REQUIRED WORK:
I would like every record reproduced exactly, with the pictures left out.

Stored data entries
○ ○ ○ ○ ○

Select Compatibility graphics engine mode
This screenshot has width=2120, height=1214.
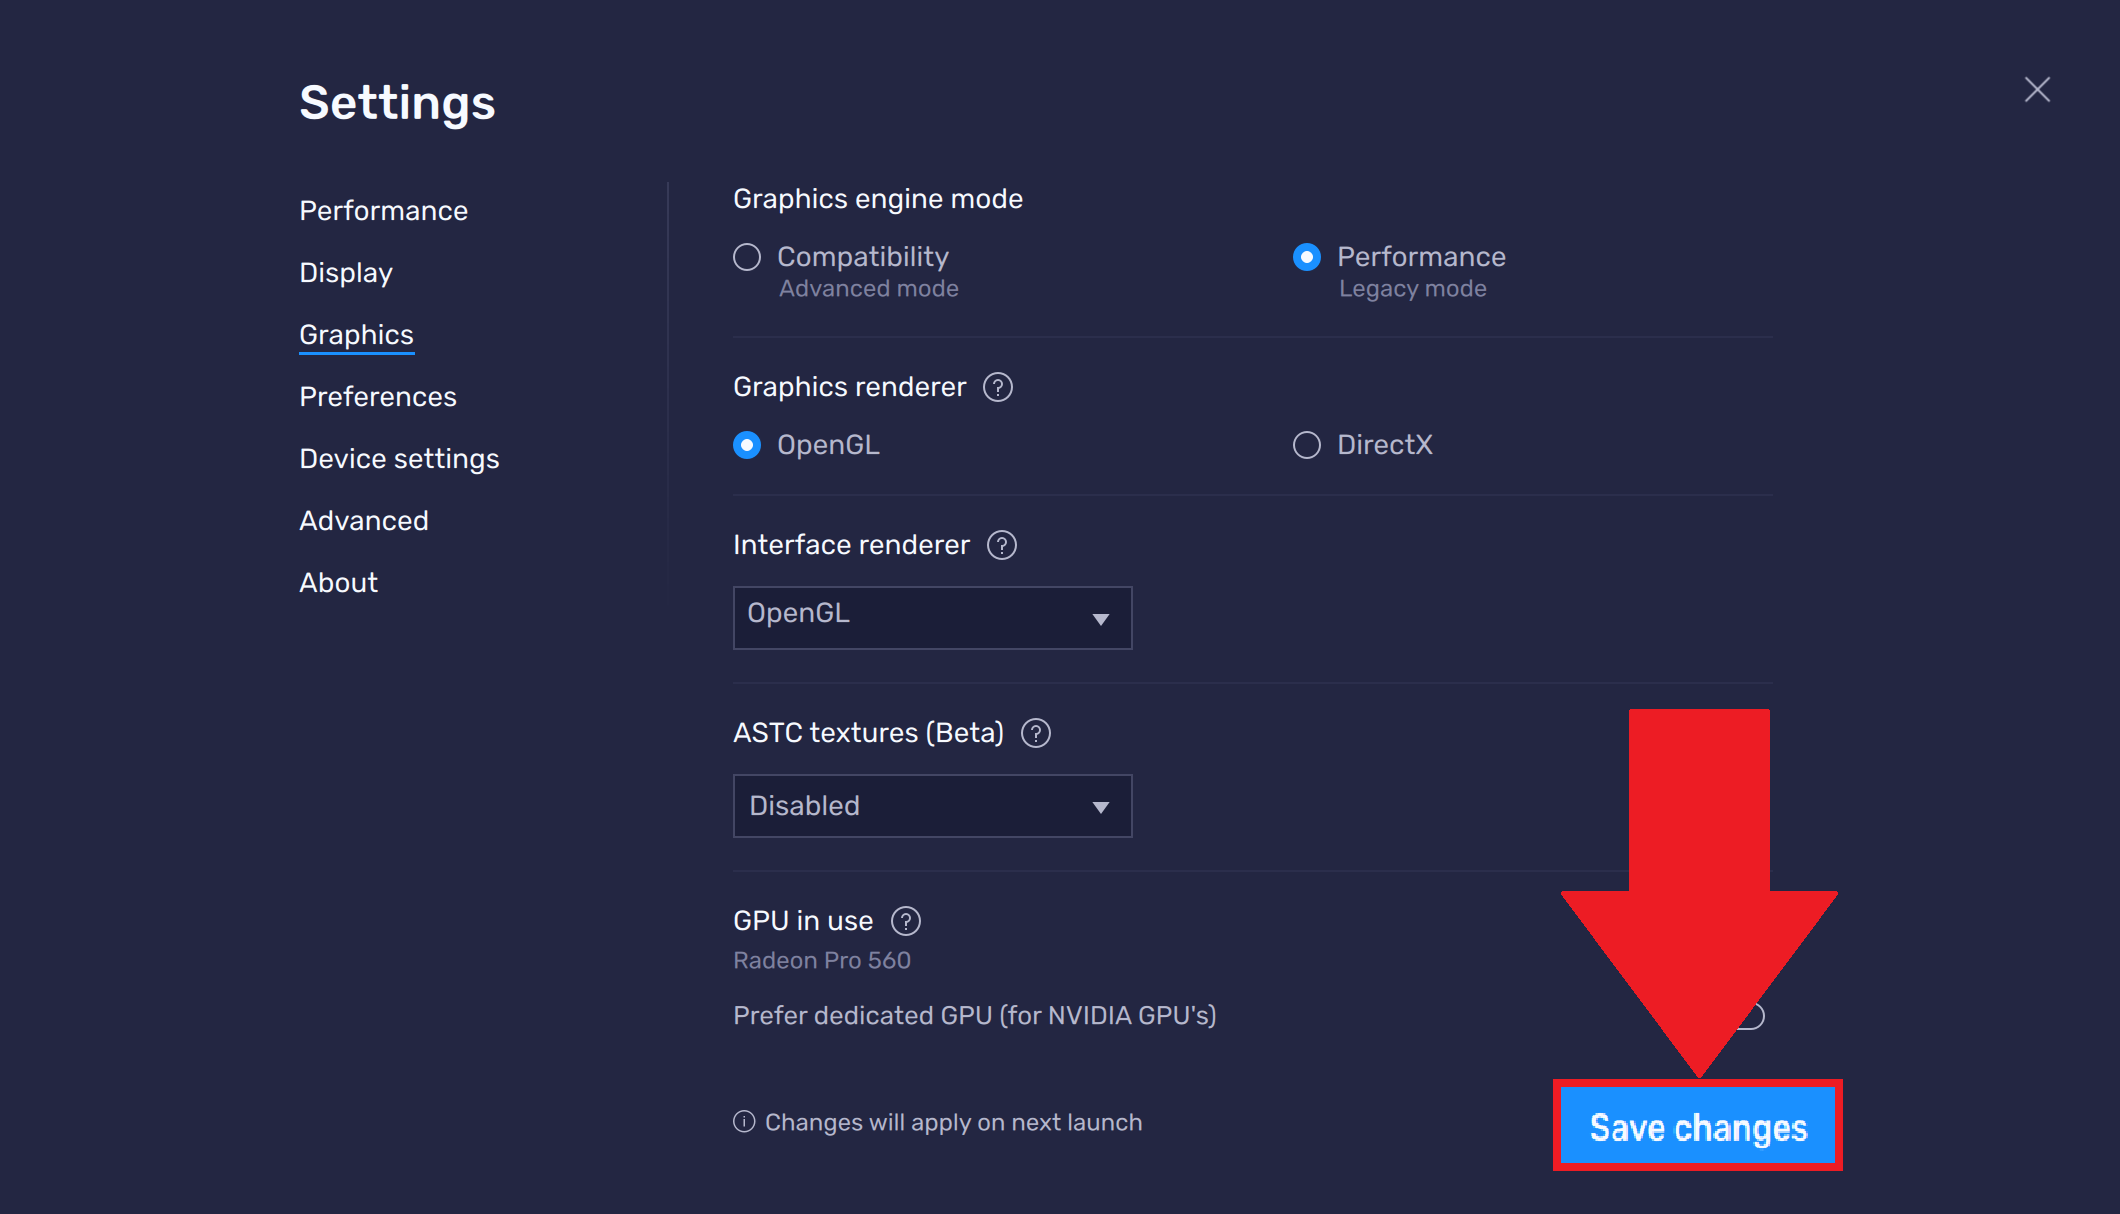[748, 256]
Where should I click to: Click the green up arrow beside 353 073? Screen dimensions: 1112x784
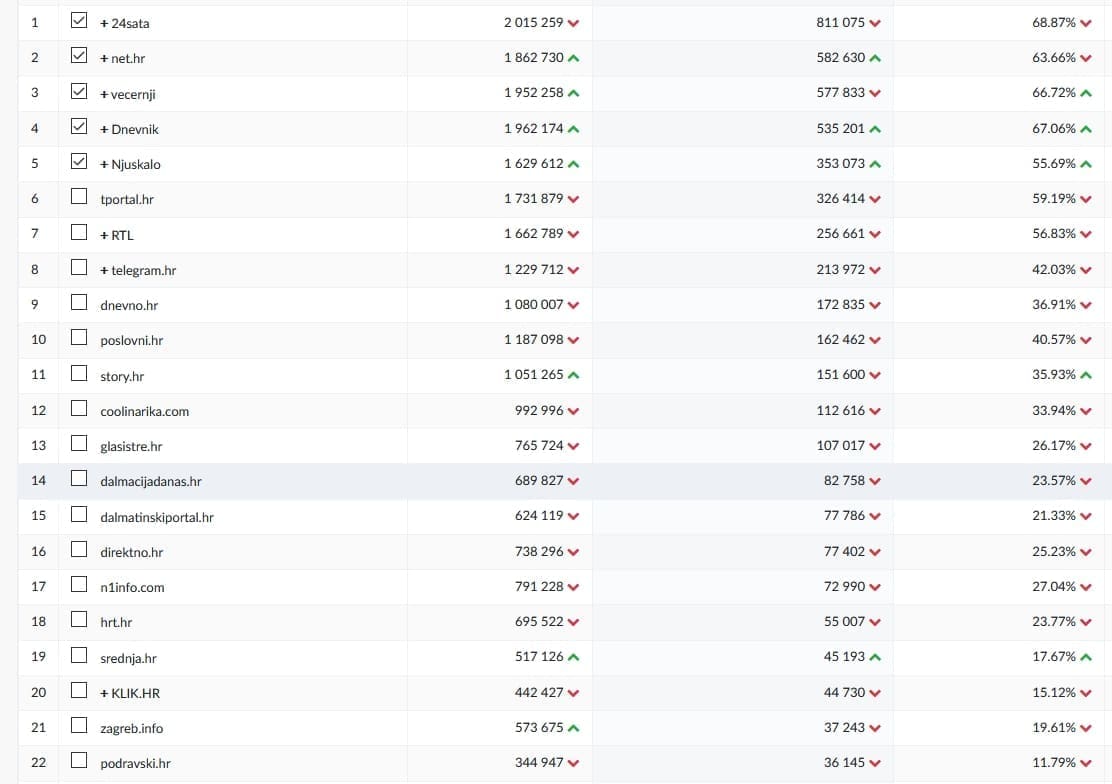pos(875,164)
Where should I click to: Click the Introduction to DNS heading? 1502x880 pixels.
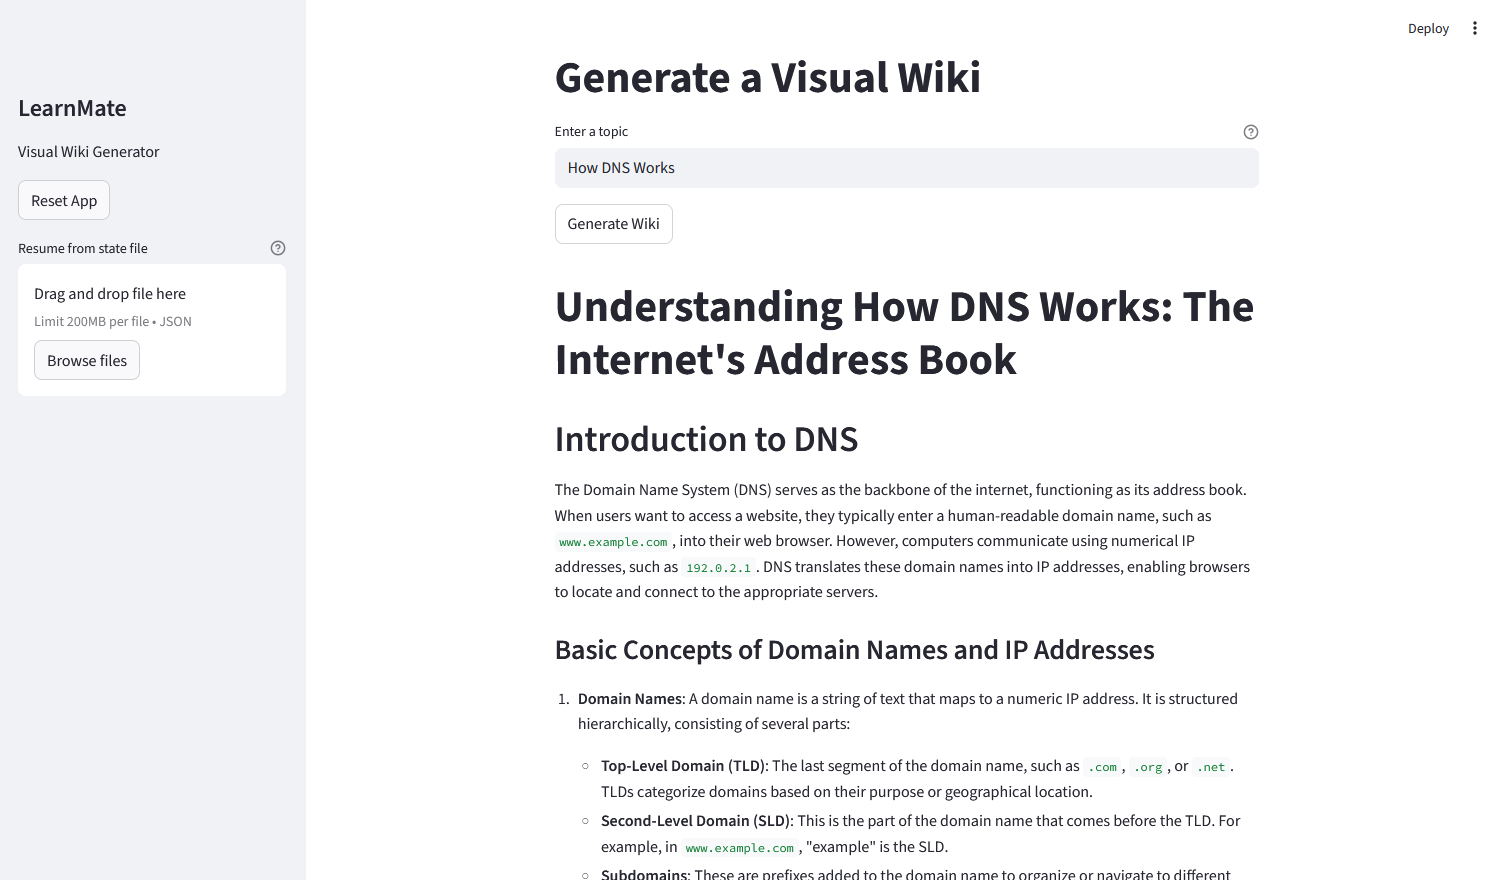(706, 440)
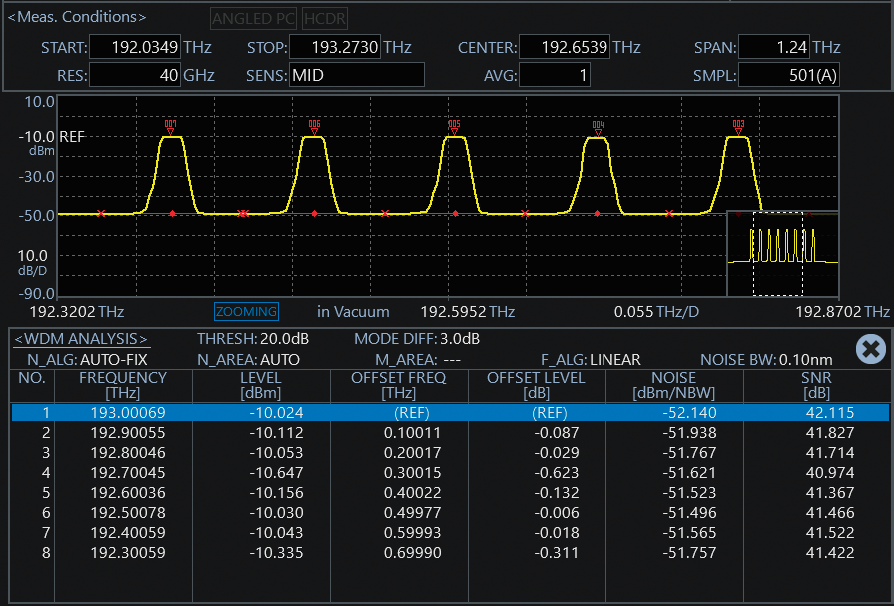Toggle the HCDR indicator
Screen dimensions: 894x606
coord(324,18)
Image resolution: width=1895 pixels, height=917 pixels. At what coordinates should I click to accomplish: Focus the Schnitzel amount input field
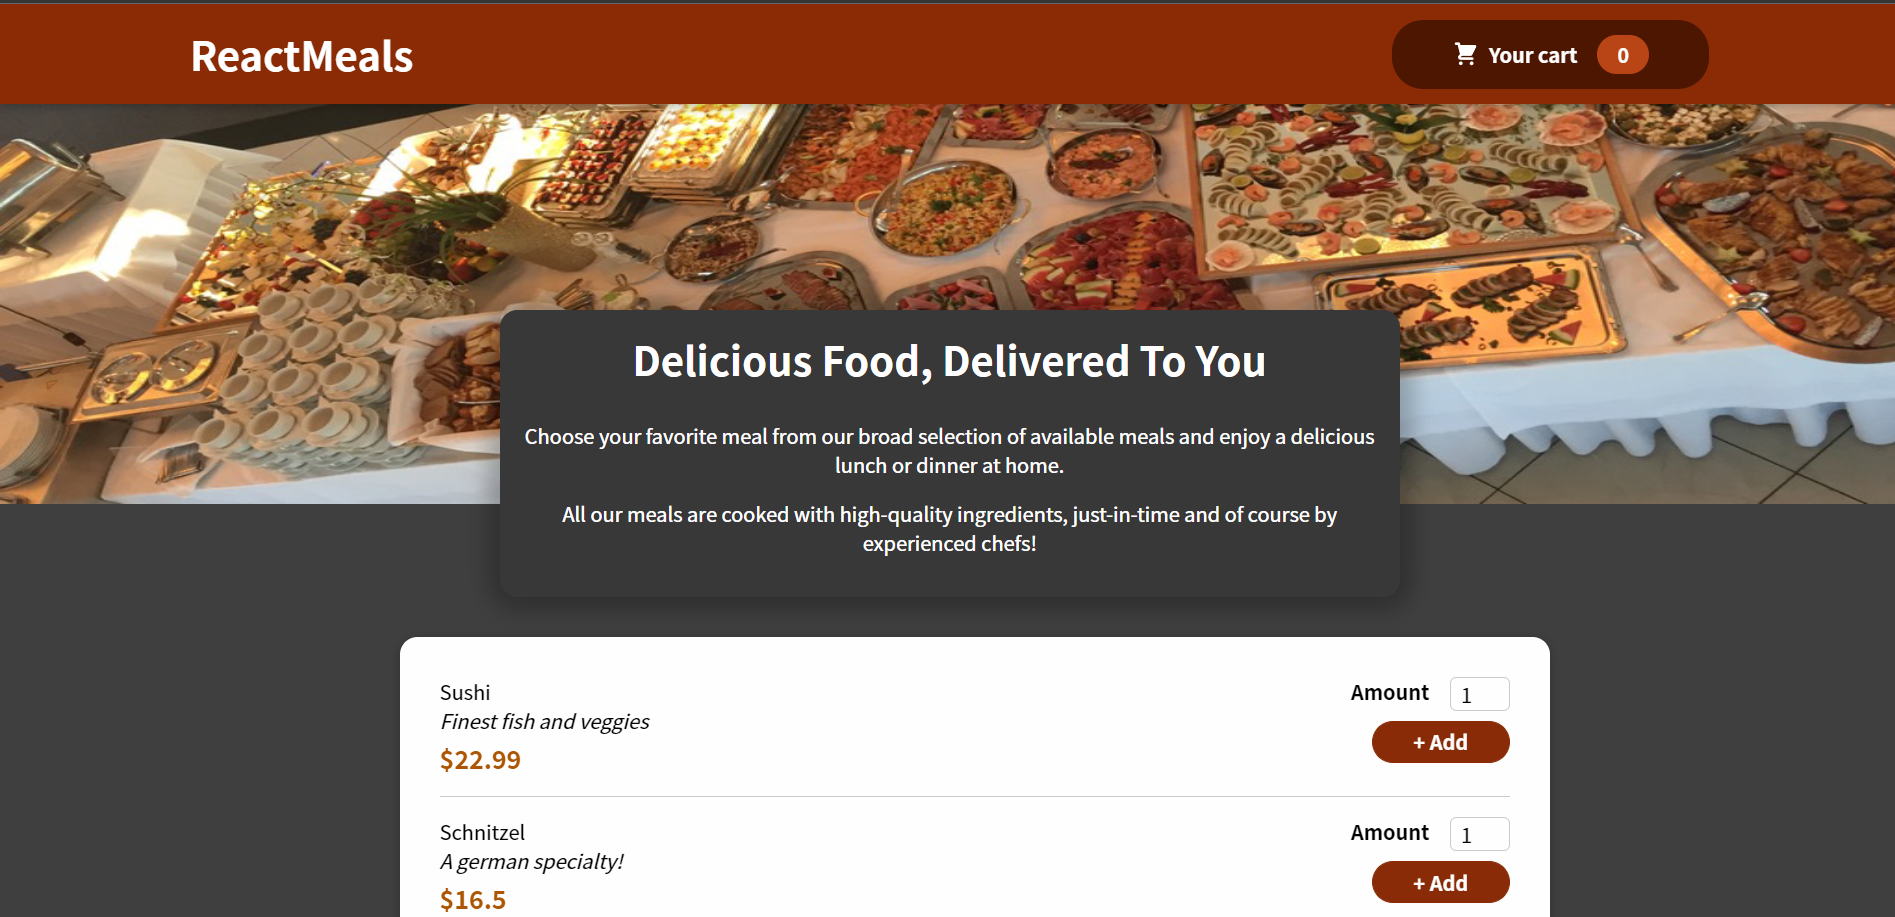(1479, 834)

○ ○ ○ ○ ○

SOLUTION FOR THIS TASK:
Select Compatibility graphics engine mode
This screenshot has width=2120, height=1214.
[748, 256]
Where should I click to: Click the green up arrow beside 353 073? Screen dimensions: 1112x784
pos(875,164)
Where should I click to: Click the Introduction to DNS heading? 1502x880 pixels.
(706, 440)
Toggle the HCDR indicator
Screen dimensions: 894x606
coord(324,18)
Image resolution: width=1895 pixels, height=917 pixels. At what coordinates should I click to accomplish: Focus the Schnitzel amount input field
(1479, 834)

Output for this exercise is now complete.